Intel® MPI Library
Get help with building, analyzing, optimizing, and scaling high-performance computing (HPC) applications.
2224 Discussions

Hang or crash with gatherv on struct with padding, Intel 17

RossC
Beginner
2,047 Views

My code is failing to complete a gatherv on an MPI type for a struct that includes padding. In most cases, gatherv is called on all processes but never completes on process 0, and the code does not exit (I would call this hanging). The issue occurs when using icc 17.4 + IMPI 17.3, but not icc 19.1.2 + IMPI 19.8. I am running in a managed HPC environment on Intel Xeon 6230's. The sample code is:

 

 

$ cat main.c 
#include <stdio.h>
#include <stdlib.h>
#include <stddef.h>
#include <mpi.h>

// Simple demonstration code for calling gatherv on struct that includes padding

// Workaround to add manual padding, comment or uncomment
// #define ADD_MANUAL_PADDING

struct my_struct
{
   int i1, i2, i3;      // Note odd number of integers if no padding added
   int iv[18];
#ifdef ADD_MANUAL_PADDING
   int manual_padding;
#endif
   double x1, x2, x3, x4;
   double xv[11];
};

#ifdef ADD_MANUAL_PADDING
#  define MY_STRUCT_N_INTEGER 21 + 1
#else
#  define MY_STRUCT_N_INTEGER 21
#endif
#define MY_STRUCT_N_DOUBLE 15

// Main: initialization, MPI type create, and GATHERV call. In a real program, would be split.

- **Record list**
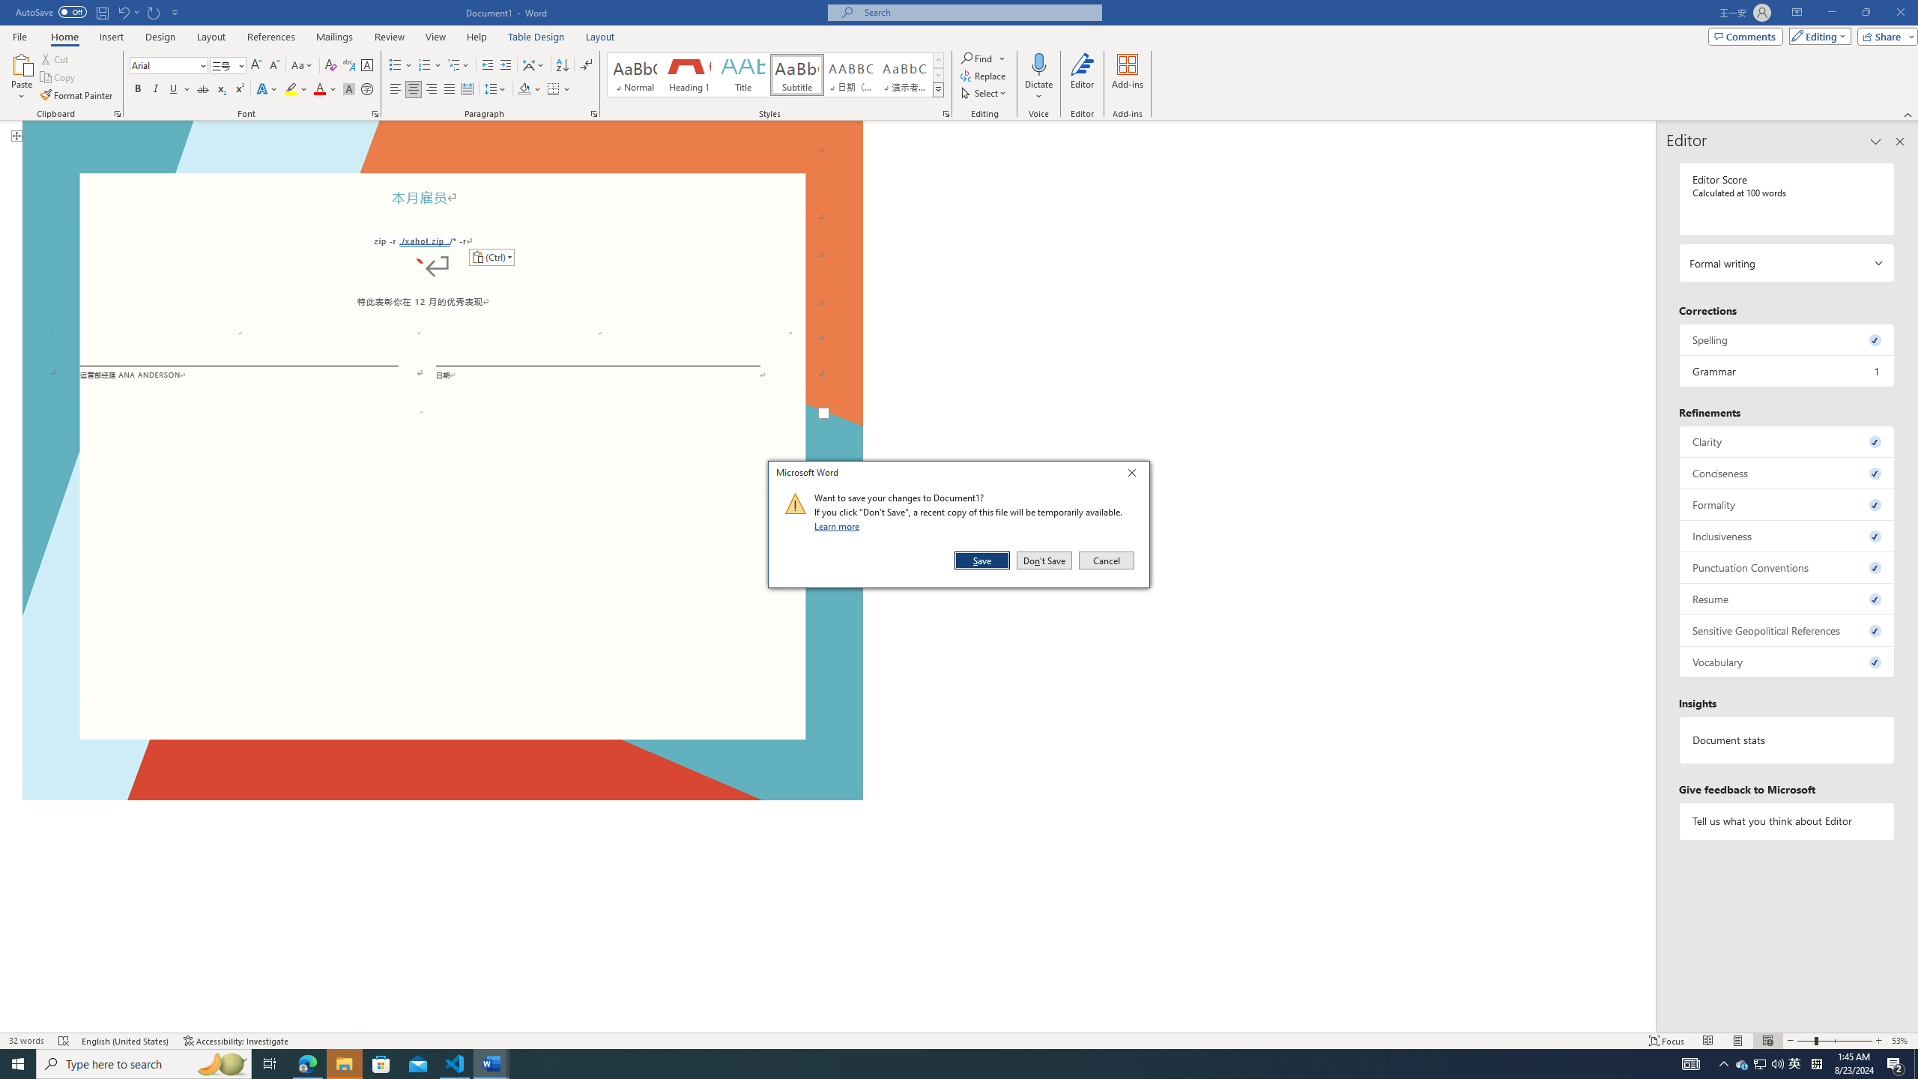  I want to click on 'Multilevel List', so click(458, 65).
--
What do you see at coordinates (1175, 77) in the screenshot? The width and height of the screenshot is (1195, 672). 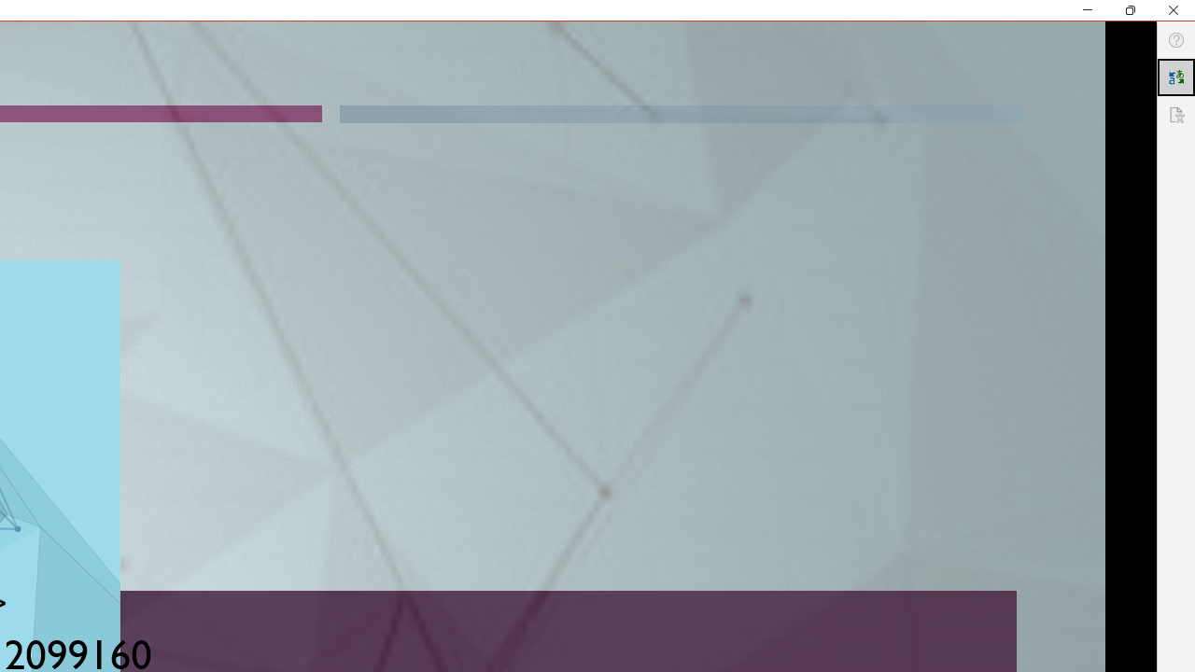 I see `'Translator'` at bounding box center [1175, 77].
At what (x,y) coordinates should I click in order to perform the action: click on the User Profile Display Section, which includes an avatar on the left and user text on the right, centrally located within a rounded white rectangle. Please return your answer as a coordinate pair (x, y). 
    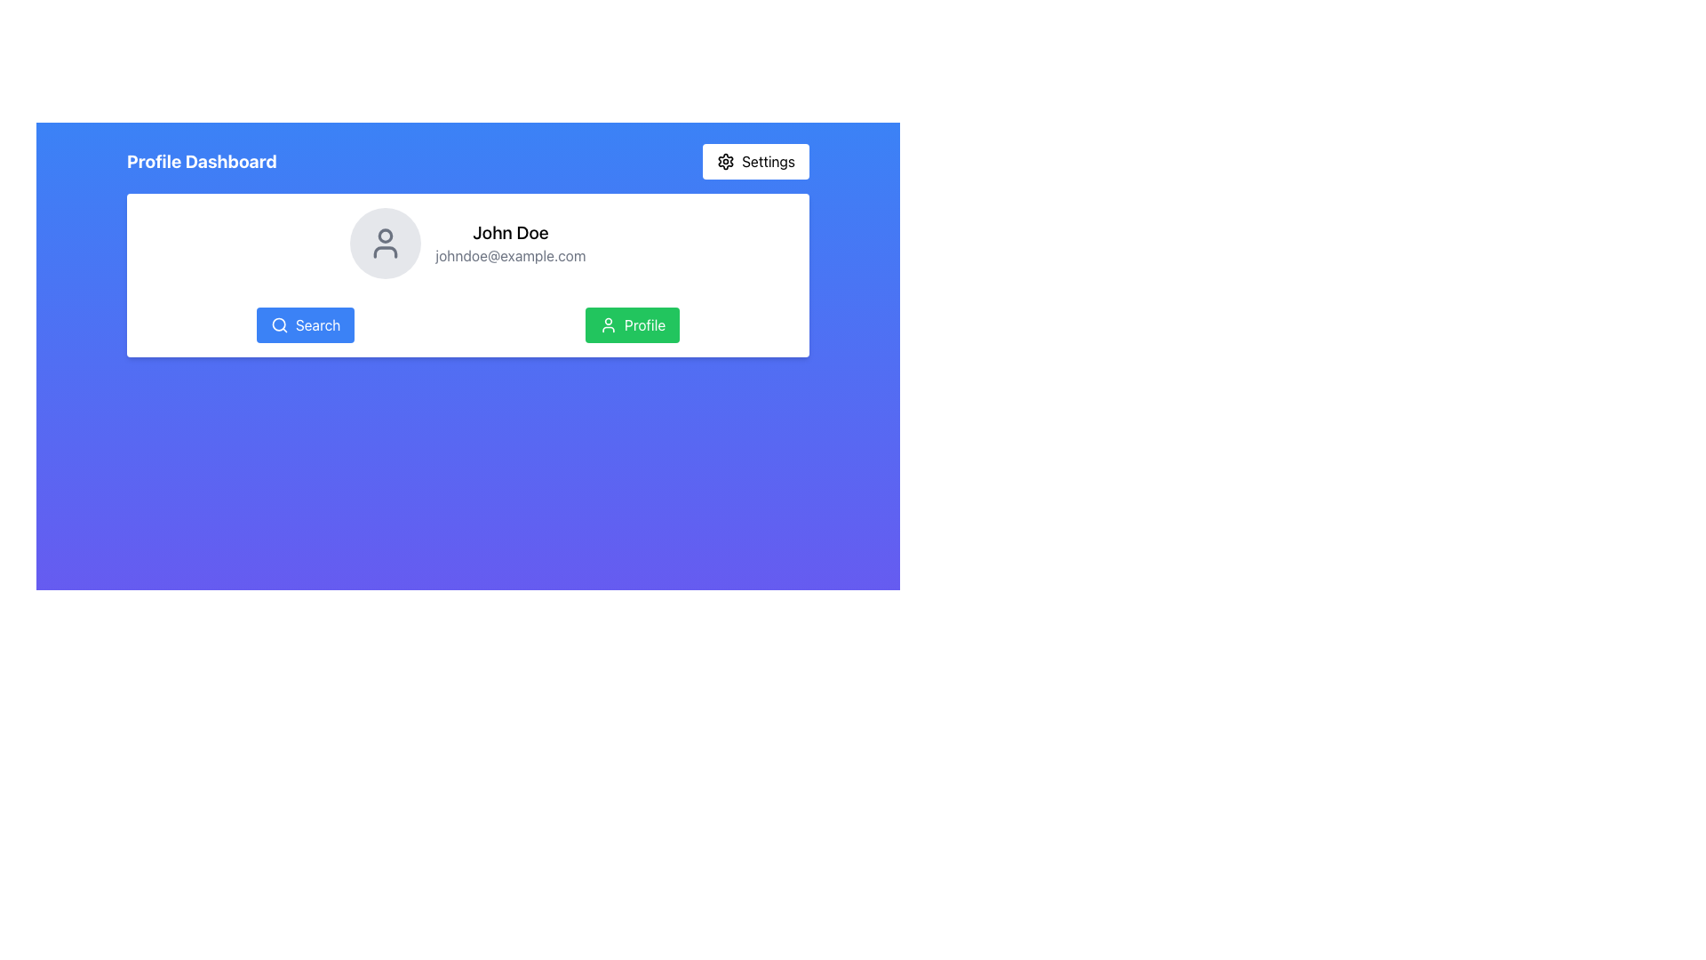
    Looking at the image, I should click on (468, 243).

- **Requests**
1. Translate into French this sentence from the forum thread on the gatherv hang: "My code is failing to complete a gatherv on an MPI type for a struct that includes padding."
2. In the gatherv forum thread, why does the poster describe the failure as hanging?

- **Completed exercise**
1. Mon code ne parvient pas à terminer un gatherv sur un type MPI correspondant à une structure qui comporte du remplissage.

2. In most cases, gatherv is called on all processes but never completes on process 0, and the code does not exit.